**GIVEN RECORDS:**
::::

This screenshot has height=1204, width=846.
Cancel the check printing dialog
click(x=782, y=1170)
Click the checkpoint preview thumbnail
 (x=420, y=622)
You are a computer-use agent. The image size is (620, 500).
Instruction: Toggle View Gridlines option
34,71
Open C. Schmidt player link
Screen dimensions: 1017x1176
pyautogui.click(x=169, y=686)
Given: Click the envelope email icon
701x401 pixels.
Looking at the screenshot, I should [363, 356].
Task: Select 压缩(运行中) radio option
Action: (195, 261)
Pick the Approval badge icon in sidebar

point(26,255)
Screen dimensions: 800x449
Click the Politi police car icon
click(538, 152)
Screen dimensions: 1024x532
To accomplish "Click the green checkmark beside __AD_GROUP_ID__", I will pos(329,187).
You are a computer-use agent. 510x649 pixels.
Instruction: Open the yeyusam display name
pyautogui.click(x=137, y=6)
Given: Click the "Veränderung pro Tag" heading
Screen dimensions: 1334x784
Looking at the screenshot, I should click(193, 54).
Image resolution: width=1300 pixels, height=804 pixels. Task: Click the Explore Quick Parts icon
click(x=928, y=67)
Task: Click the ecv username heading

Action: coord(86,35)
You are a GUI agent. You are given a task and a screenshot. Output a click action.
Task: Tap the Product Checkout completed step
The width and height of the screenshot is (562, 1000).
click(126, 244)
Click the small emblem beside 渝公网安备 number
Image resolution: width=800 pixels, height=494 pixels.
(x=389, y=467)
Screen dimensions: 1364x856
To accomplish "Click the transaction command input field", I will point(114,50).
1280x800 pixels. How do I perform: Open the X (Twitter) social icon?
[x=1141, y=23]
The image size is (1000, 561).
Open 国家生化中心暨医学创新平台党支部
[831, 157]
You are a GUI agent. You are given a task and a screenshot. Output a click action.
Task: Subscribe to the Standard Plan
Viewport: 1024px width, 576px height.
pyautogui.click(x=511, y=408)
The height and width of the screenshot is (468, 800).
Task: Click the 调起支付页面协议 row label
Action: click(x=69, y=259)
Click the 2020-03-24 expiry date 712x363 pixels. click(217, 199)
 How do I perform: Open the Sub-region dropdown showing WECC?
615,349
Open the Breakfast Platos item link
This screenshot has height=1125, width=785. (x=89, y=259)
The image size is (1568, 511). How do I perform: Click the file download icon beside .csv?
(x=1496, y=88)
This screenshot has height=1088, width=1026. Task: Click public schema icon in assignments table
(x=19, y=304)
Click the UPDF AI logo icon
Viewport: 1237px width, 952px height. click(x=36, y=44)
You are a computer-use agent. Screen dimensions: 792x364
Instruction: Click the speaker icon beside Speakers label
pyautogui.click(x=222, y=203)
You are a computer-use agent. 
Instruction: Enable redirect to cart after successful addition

::::

**BRIEF:** What is needed is a verbatim copy of every line in the records above from the one containing "The image size is (1568, 511)." down to the one containing "You are a computer-use agent. Screen", both included, and nothing more.

**WRITTEN RESPONSE:**
The image size is (1568, 511). How do I perform: Click the file download icon beside .csv?
(x=1496, y=88)
This screenshot has height=1088, width=1026. Task: Click public schema icon in assignments table
(x=19, y=304)
Click the UPDF AI logo icon
Viewport: 1237px width, 952px height. click(x=36, y=44)
You are a computer-use agent. Screen dimensions: 792x364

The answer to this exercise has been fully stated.